The simplest hypergraph workflow: a linear chain of functions where data flows in one direction.
When to Use
- ETL pipelines (extract → transform → load)
- Single-pass ML inference (preprocess → predict → postprocess)
- Data transformations (clean → enrich → validate → save)
Straightforward data flow — functions execute in a single pass.
Basic Pattern
from hypergraph import Graph, node, SyncRunner
@node(output_name="cleaned")
def clean(raw_data: str) -> str:
"""Remove whitespace and normalize."""
return raw_data.strip().lower()
@node(output_name="features")
def extract_features(cleaned: str) -> dict:
"""Extract features from cleaned text."""
return {
"length": len(cleaned),
"word_count": len(cleaned.split()),
"has_numbers": any(c.isdigit() for c in cleaned),
}
@node(output_name="result")
def classify(features: dict) -> str:
"""Classify based on features."""
if features["word_count"] > 100:
return "long_form"
return "short_form"
# Build the pipeline
pipeline = Graph([clean, extract_features, classify])
# Run it
runner = SyncRunner()
result = runner.run(pipeline, {"raw_data": " Hello World "})
print(result["cleaned"]) # "hello world"
print(result["features"]) # {"length": 11, "word_count": 2, "has_numbers": False}
print(result["result"]) # "short_form"
How Edges Are Inferred
The magic: output names match input parameters.
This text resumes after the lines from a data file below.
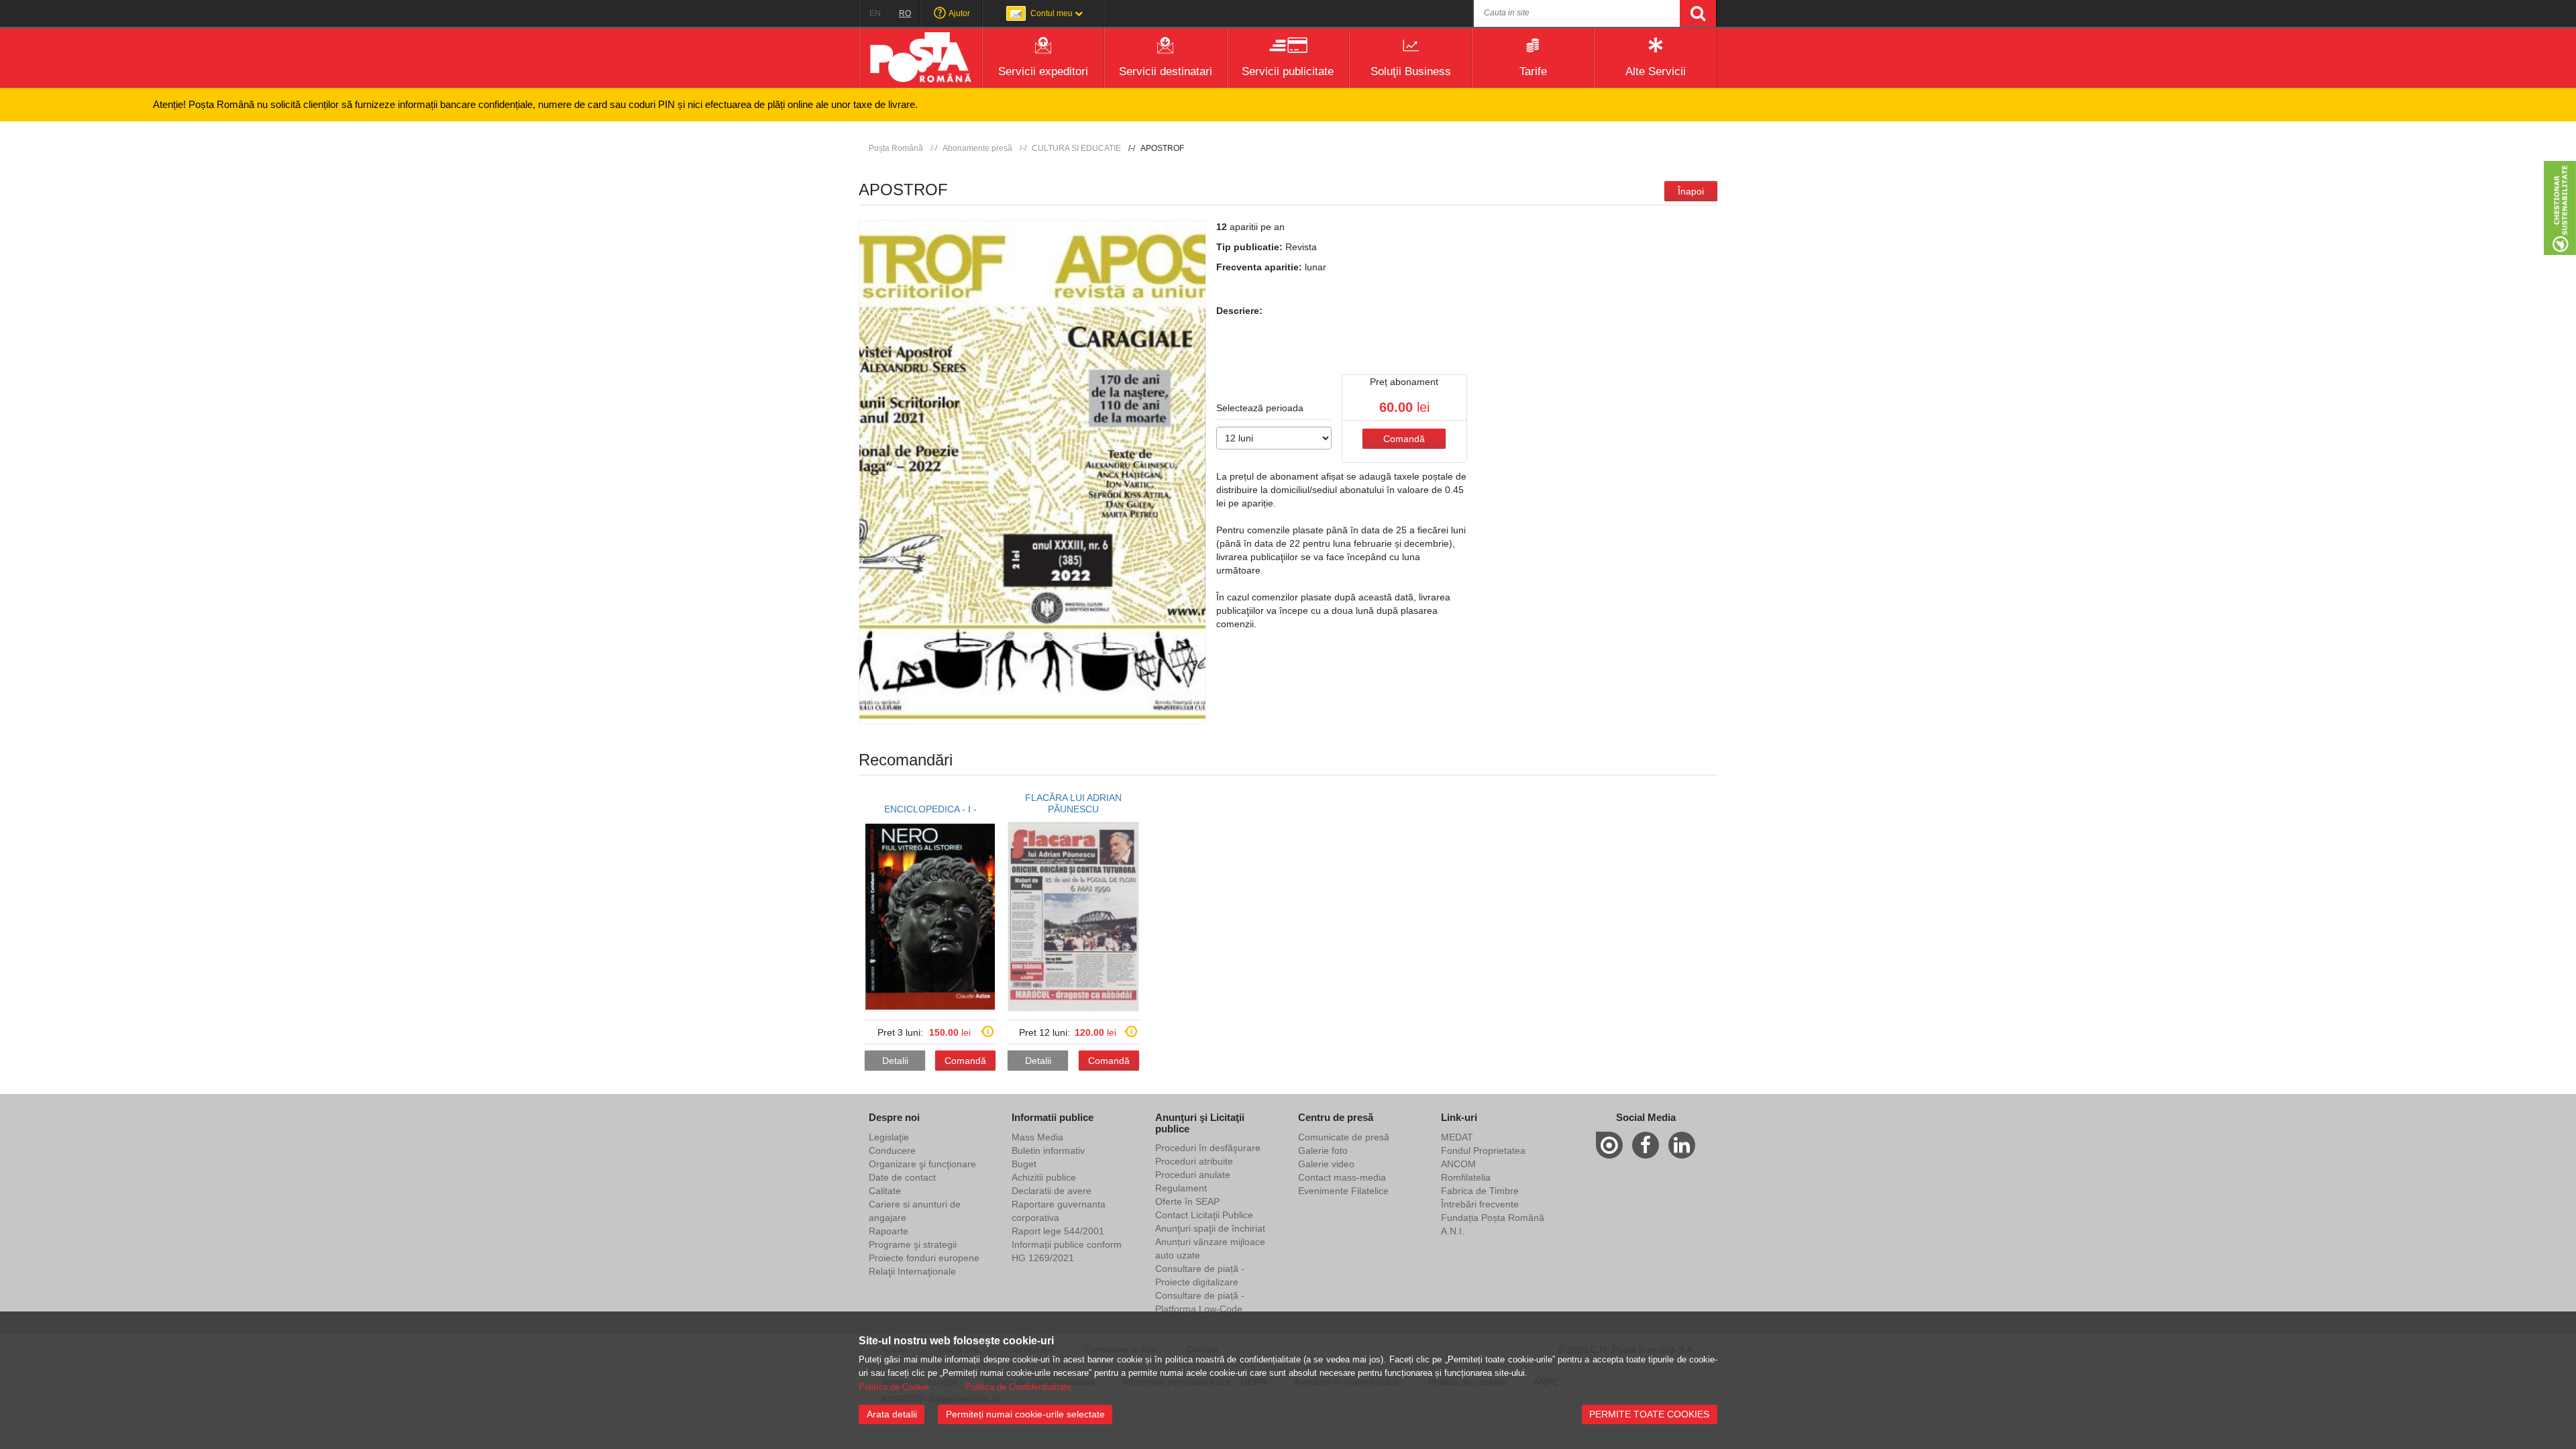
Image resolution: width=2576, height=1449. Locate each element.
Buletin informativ (1048, 1150)
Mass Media (1037, 1137)
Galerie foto (1323, 1150)
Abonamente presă (977, 148)
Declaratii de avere (1051, 1190)
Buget (1024, 1164)
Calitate (885, 1190)
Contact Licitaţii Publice (1204, 1215)
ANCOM (1458, 1164)
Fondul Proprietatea (1483, 1150)
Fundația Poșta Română (1492, 1217)
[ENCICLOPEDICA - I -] (930, 917)
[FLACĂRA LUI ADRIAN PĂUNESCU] (1073, 917)
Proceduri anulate (1192, 1174)
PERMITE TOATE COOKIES (1649, 1414)
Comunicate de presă (1343, 1137)
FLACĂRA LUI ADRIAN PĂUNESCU (1073, 803)
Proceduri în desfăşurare (1207, 1147)
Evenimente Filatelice (1343, 1190)
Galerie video (1326, 1164)
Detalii (895, 1060)
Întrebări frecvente (1480, 1204)
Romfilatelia (1466, 1177)
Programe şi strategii (913, 1244)
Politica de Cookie (894, 1387)
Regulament (1181, 1188)
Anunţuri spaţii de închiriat (1210, 1228)
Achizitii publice (1044, 1177)
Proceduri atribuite (1194, 1161)
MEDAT (1457, 1137)
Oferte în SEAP (1187, 1201)
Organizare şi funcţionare (922, 1164)
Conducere (892, 1150)
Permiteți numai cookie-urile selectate (1025, 1414)
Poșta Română (896, 148)
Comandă (1404, 438)
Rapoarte (888, 1231)
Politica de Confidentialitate (1018, 1387)
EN (875, 13)
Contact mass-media (1342, 1177)
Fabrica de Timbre (1480, 1190)
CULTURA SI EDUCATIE (1076, 148)
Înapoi (1691, 191)
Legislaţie (889, 1137)
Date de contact (902, 1177)
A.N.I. (1452, 1231)
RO (905, 13)
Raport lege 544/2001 (1058, 1231)
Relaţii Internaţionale (912, 1271)
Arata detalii (892, 1414)
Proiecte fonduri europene (924, 1257)
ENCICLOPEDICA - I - (930, 809)
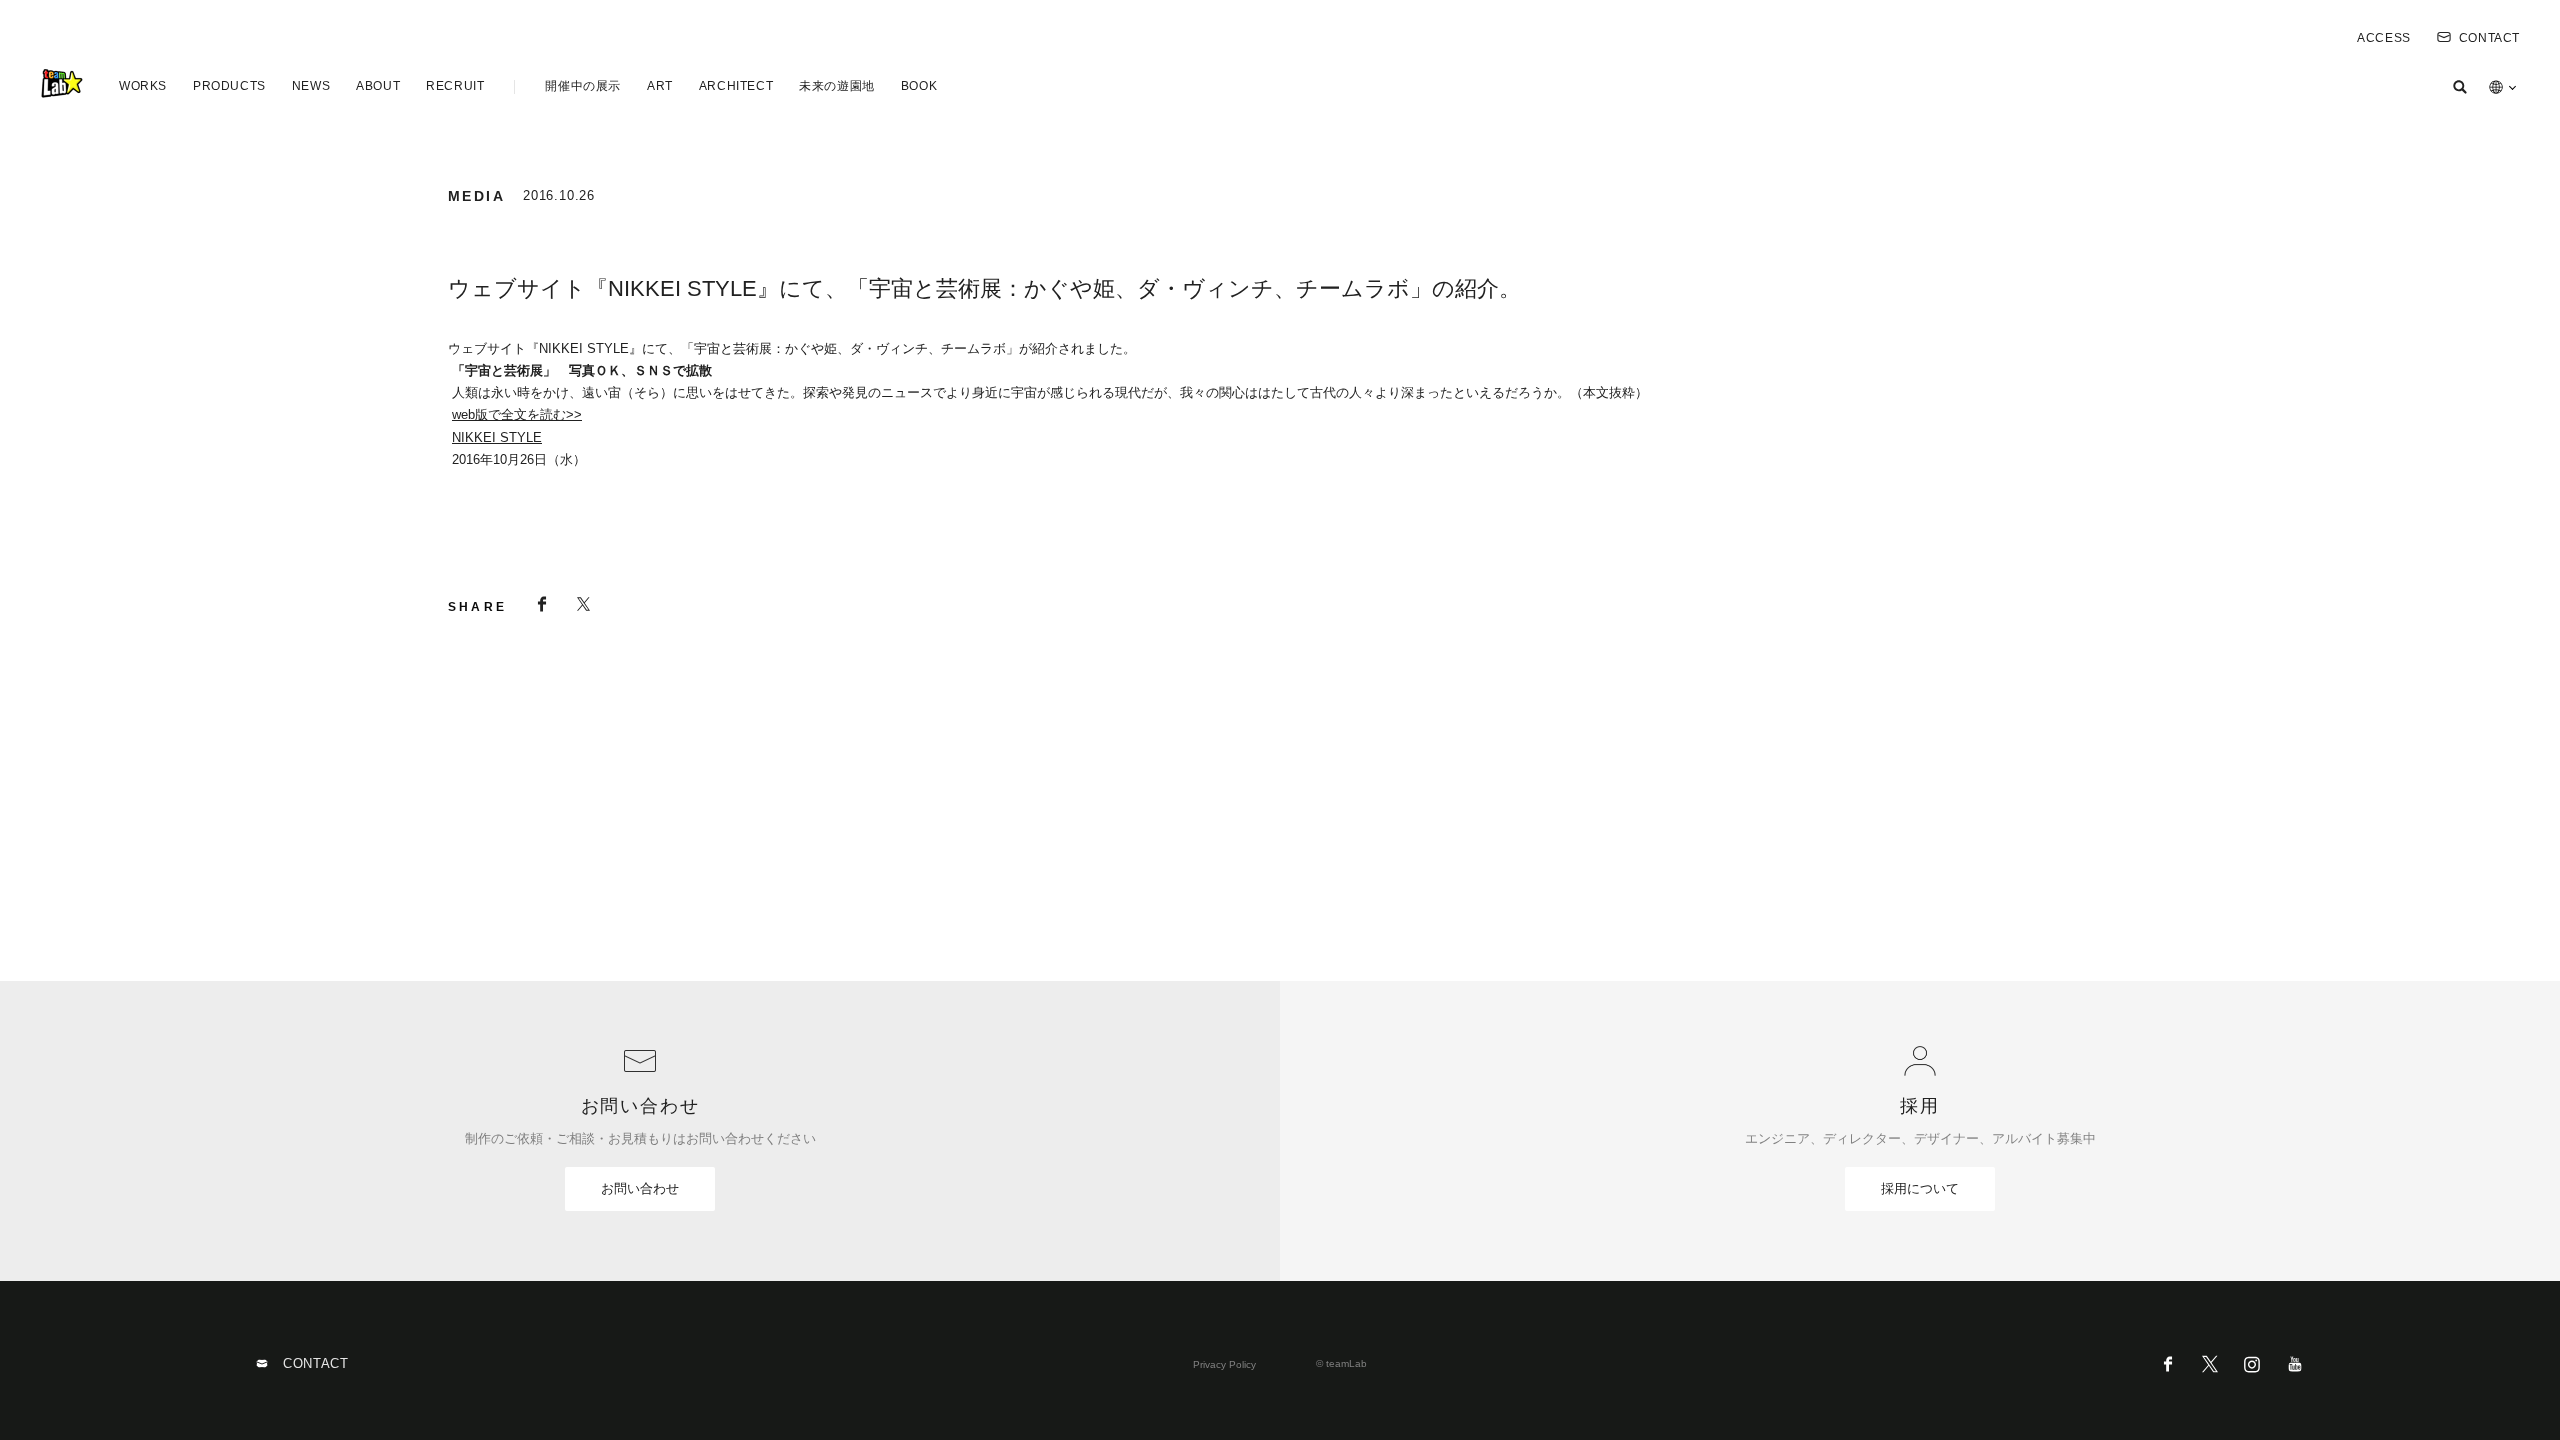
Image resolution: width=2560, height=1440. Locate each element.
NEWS (311, 86)
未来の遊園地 (837, 86)
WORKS (143, 86)
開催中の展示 (583, 86)
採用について (1920, 1188)
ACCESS (2384, 38)
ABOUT (378, 86)
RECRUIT (455, 86)
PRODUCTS (229, 86)
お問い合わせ (640, 1188)
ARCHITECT (736, 86)
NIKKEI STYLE (497, 437)
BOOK (919, 86)
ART (660, 86)
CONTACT (2489, 38)
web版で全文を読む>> (517, 414)
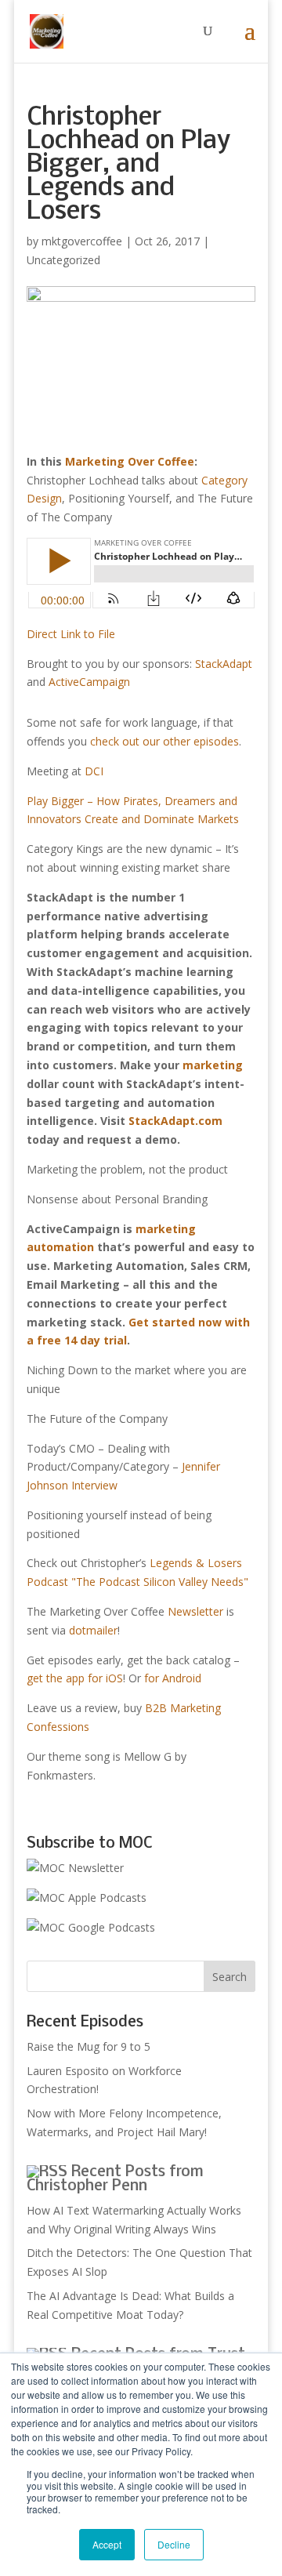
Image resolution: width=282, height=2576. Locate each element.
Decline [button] (173, 2544)
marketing (213, 1065)
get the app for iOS (75, 1678)
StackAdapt (223, 663)
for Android (172, 1678)
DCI (94, 771)
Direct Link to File (71, 633)
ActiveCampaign (89, 681)
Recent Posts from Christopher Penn (115, 2179)
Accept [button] (106, 2544)
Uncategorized (63, 259)
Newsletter (195, 1611)
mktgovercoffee (82, 241)
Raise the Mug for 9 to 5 (88, 2046)
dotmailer (93, 1630)
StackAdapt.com (175, 1120)
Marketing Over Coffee (129, 461)
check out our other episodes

clean(raw_data) → "cleaned"
↓
extract_features(cleaned) → "features"
↓
classify(features) → "result"
clean produces 'cleaned'
The @node(output_name="cleaned") decorator declares the output
extract_features takes 'cleaned' as parameter
Parameter name matches output → edge created automatically
classify takes 'features' as parameter
Same pattern creates another edge
Consistent naming is all it takes — edges are inferred automatically.
Inspecting the Graph
# What inputs does the pipeline need?
print(pipeline.inputs.required) # ('raw_data',)
# What outputs does it produce?
print(pipeline.outputs) # ('cleaned', 'features', 'result')
# Is it a DAG?
print(pipeline.has_cycles) # False
Nodes can have multiple inputs:
@node(output_name="embedding")
def embed(text: str) -> list[float]:
return embedder.encode(text)
@node(output_name="docs")
def retrieve(embedding: list[float], top_k: int = 5) -> list[str]:
return vector_db.search(embedding, k=top_k)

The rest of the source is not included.